## Aim of the exercise
Reproduce the listing below word for word, leaving out the pictures.

[Pointing records for screenshots and pages]
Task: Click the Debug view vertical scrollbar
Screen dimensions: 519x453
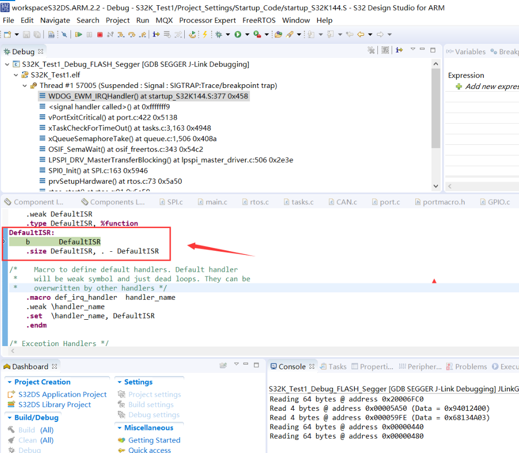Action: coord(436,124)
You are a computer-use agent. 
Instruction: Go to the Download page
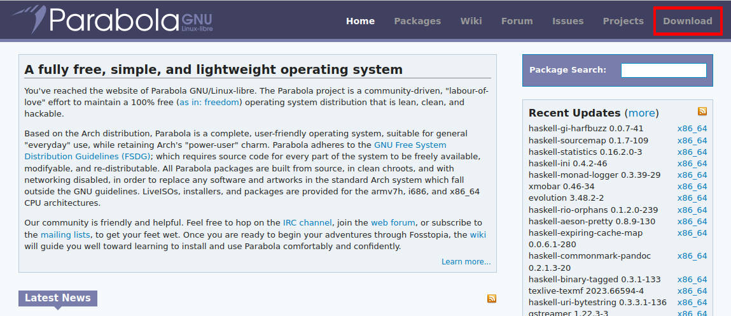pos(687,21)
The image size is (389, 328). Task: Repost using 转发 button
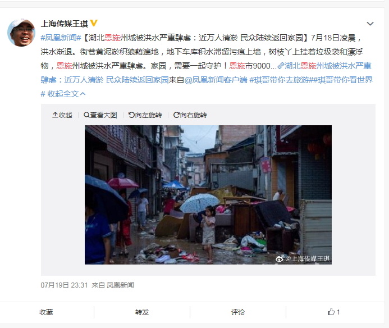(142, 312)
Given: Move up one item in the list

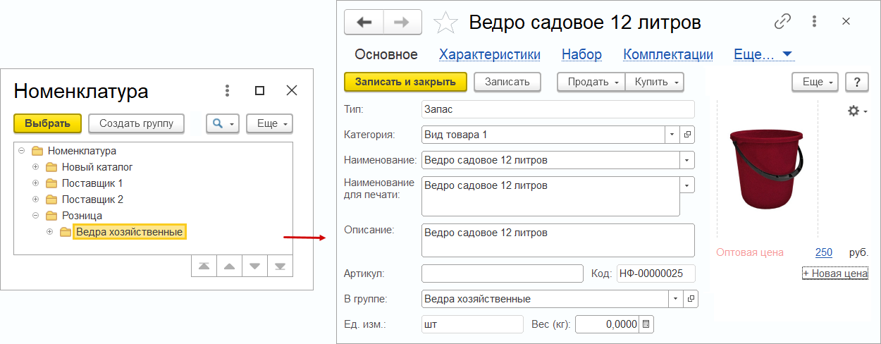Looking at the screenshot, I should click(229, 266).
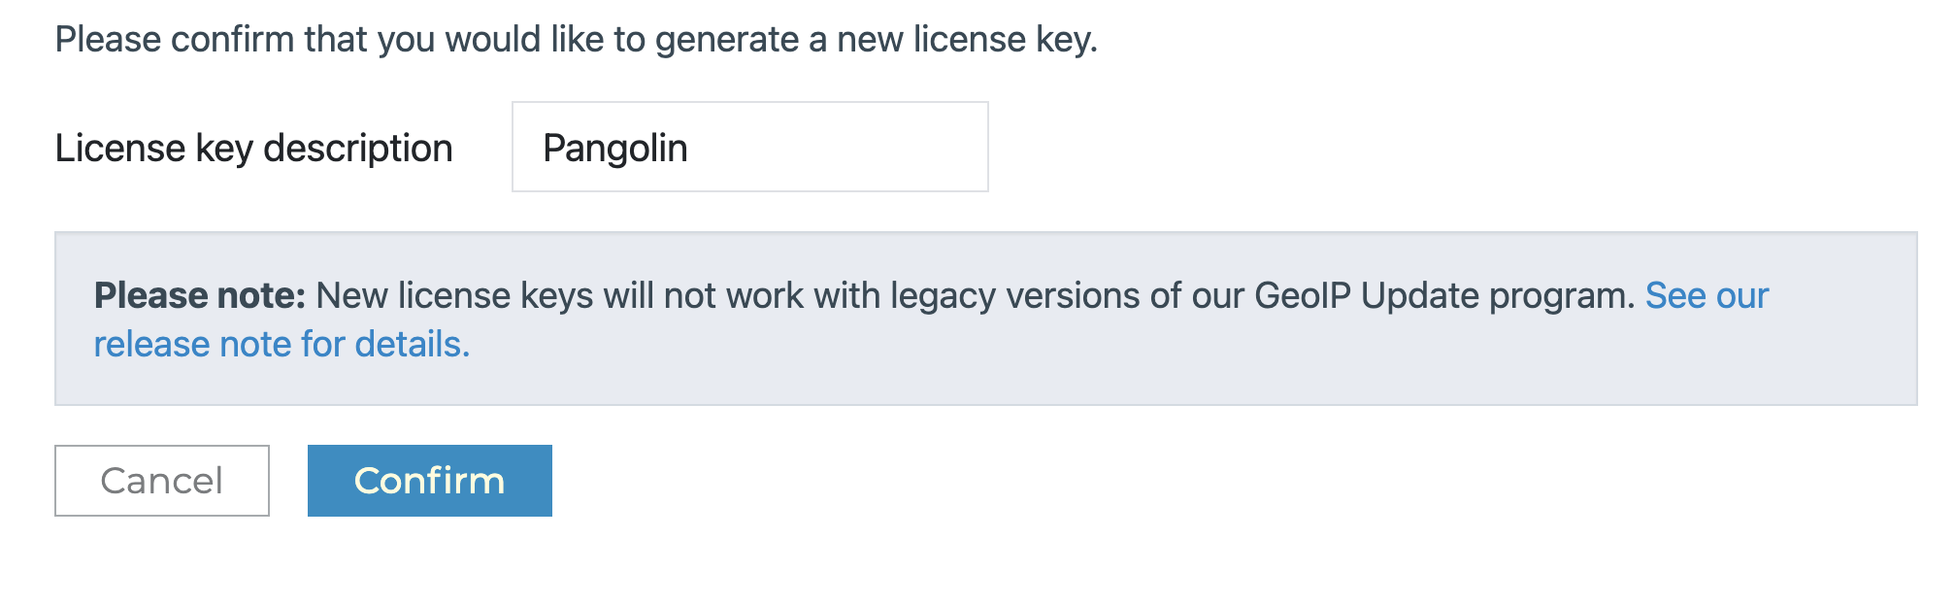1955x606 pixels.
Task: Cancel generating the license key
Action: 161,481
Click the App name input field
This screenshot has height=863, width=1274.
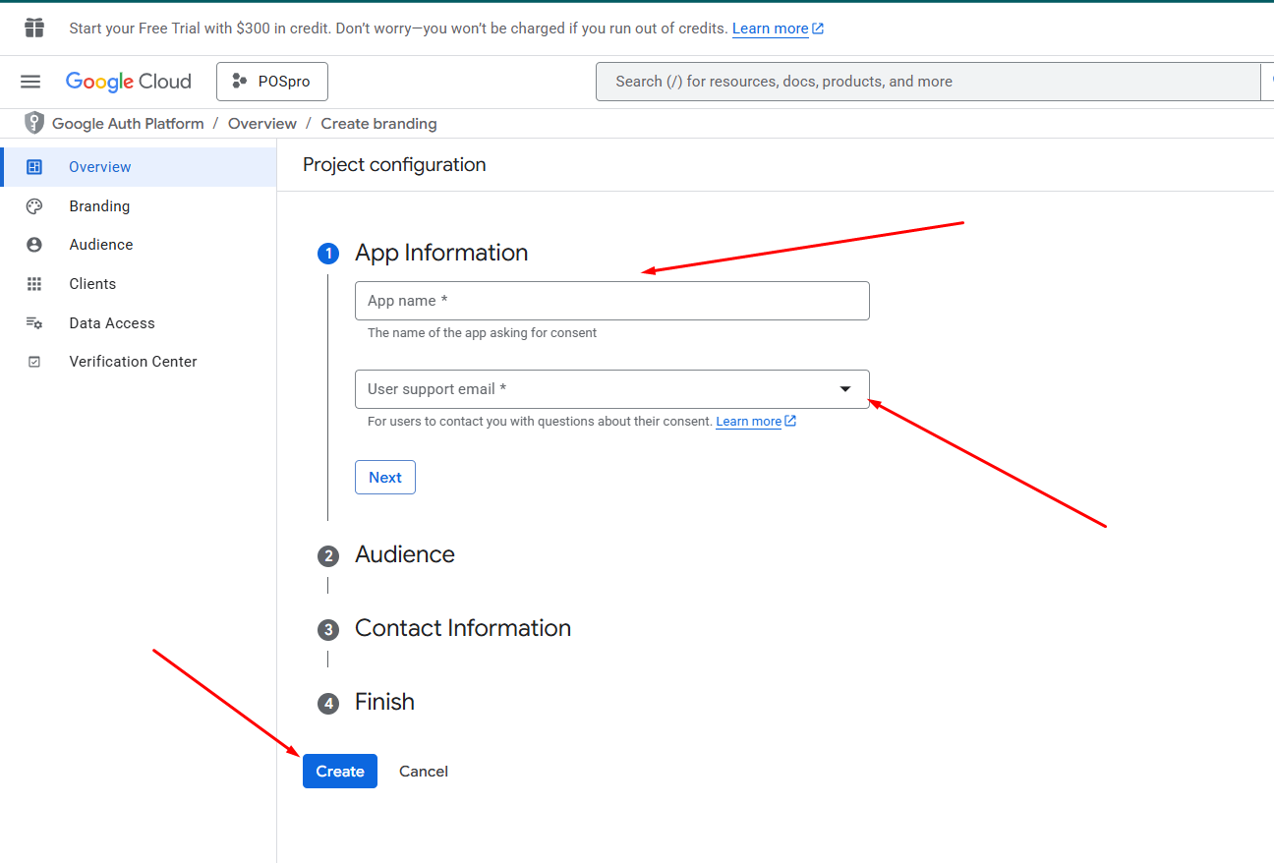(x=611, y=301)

## Solution below
Task: Click the Debug view vertical scrollbar
Screen dimensions: 519x453
Action: coord(436,124)
You are a computer-use agent. 
Instruction: Go to the Download page
pos(687,21)
The image size is (389, 328). Task: Repost using 转发 button
(142, 312)
Given: Move up one item in the list

Looking at the screenshot, I should click(229, 266).
1955x606 pixels.
Task: Cancel generating the license key
Action: 161,481
Click the App name input field
This screenshot has height=863, width=1274.
(x=611, y=301)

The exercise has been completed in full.